The figure who dominated West Germany’s politics in its first two decades was Konrad Adenauer, a politician totally committed to restoring his country to an honored place among nations. He saw little likelihood that the Soviet occupation of East Germany would soon end; hence, he sought to build a strong West Germany firmly attached to the Western community of parliamentary democracies. As president of the Parliamentary Council, Adenauer had played a leading role in the process of finalizing and passing the Basic Law in 1949.
Even before he participated in fashioning the country’s constitution, Adenauer had had a long and eventful political career. Born in 1876 in Cologne, he studied law and economics and became active in local politics. As a member of the Catholic-based Center Party, he became the mayor of his home town in 1917. The National Socialists deposed him in 1933, and, after the attempt on Hitler’s life on July 20, 1944, he was arrested and imprisoned for four months. After the war, the United States reinstalled him as mayor of Cologne. The British military authorities, however, fired him from this position because of alleged incompetence. In March 1946, Adenauer became chairman of the CDU in the British occupation zone and, after having shown extraordinary leadership in the deliberations on the Basic Law, became the first chancellor of the newly formed state.
One of Adenauer’s main goals was regaining his country’s sovereignty. Although the Basic Law gave full legislative, executive, and judicial powers to the new FRG and its Länder, certain powers were reserved for the occupying authorities. The Occupation Statute, drawn up in April 1949 by the foreign ministers of the Four Powers, gave the occupation authorities the right to supervise the new state’s foreign policy, trade, and civil aviation, as well as the right, under special circumstances, to assume complete control over their own occupation zones.
By means of another statute, the Ruhr Statute, likewise concluded in April 1949, the administration of the resources and industrial potential of the Ruhr area was also kept under foreign control. In the past, the area had been a key element in the building of Germany’s military machine. France, in particular, sought safeguards against future threats to its national security by arranging the creation of the International Authority for the Ruhr, which, under the direction of France, Belgium, the Netherlands, and Luxembourg, controlled the distribution of the area’s resources.
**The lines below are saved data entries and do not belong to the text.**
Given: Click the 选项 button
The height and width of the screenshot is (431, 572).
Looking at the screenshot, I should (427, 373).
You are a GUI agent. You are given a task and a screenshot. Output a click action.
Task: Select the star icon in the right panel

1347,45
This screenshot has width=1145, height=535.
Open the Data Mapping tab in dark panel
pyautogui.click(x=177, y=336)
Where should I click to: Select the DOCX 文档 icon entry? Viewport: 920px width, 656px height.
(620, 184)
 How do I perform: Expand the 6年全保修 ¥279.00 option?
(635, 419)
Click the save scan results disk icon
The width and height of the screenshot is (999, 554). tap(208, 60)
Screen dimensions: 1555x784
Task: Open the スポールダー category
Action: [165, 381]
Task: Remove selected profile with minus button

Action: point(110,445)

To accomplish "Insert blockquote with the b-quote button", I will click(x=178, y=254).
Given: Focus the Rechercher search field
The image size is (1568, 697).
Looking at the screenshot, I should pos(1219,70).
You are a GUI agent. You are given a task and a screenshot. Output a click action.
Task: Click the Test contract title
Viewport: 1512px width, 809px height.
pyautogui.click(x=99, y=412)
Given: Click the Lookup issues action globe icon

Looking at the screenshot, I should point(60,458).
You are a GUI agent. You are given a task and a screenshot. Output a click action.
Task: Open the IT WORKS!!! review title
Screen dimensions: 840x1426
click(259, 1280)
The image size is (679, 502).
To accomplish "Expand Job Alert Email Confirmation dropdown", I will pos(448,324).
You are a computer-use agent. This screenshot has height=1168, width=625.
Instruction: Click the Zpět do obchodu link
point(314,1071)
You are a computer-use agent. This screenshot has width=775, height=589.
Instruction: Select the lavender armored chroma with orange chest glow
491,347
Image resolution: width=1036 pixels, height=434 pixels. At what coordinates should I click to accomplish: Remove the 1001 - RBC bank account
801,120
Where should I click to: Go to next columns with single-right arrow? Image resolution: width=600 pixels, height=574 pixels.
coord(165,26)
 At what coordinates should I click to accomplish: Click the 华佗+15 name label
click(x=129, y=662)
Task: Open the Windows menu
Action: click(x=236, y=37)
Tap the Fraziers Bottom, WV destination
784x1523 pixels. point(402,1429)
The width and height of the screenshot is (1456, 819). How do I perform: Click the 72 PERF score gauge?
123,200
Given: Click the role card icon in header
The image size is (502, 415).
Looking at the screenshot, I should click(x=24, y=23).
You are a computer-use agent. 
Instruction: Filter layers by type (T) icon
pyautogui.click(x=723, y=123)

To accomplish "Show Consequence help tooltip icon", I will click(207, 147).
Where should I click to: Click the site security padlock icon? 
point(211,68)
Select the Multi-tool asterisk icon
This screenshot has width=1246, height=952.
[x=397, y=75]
Although the Ruhr Statute was designed to prevent Germany from ever again becoming a threat to its neighbors, it later served as the first instrument of economic cooperation for the region. In conformity with the Petersberg Agreement of November 1949 with the Western Allies, the FRG became a member of the International Authority for the Ruhr and was granted the right to establish consular relations with foreign countries. Furthermore, the dismantling of German industrial plants in the Ruhr area was largely stopped, and Germany was allowed to again build merchant ships. The winning of these important concessions was Adenauer’s first major success as chancellor.
In the spring of 1950, French foreign minister Robert Schuman recommended the creation of the European Coal and Steel Community (ECSC) to revive European economic cooperation and prevent future conflict between France and Germany. According to Schuman’s plan, countries willing to place their coal and steel industries under an independent authority could join.
Once again, Adenauer seized the opportunity to further integrate West Germany into Western Europe. Against the SPD’s strong opposition, the FRG entered into negotiations with France, Belgium, the Netherlands, Luxembourg, and Italy on the formation of the ECSC. Negotiations were successfully concluded in June 1952. The ECSC superseded the International Authority for the Ruhr and laid the foundations of the future European Community. Adenauer’s conciliatory but resolute foreign policy also secured the admission in 1951 of the FRG into the Council of Europe, a body established in May 1949 to promote European ideals and principles.
Another important step for the FRG on its path toward reentry into the community of nations was Adenauer’s unwavering position on restitution to the victims of Nazi crimes. Of particular significance was the normalization of relations with Israel and with the Jewish people in general. Although the terrible atrocities that had occurred during the war could not be undone, material restitution could at least improve the lot of the survivors. In 1952 a reparations agreement with Israel was arranged that called for the payment of DM3 billion to the Jewish state over the next twelve years. Additional agreements with Jewish organizations provided for restitution to Jewish victims throughout the world. Through such actions, the FRG sought to meet its obligations as the legal successor to the German Reich, a position it had accepted since the FRG’s founding.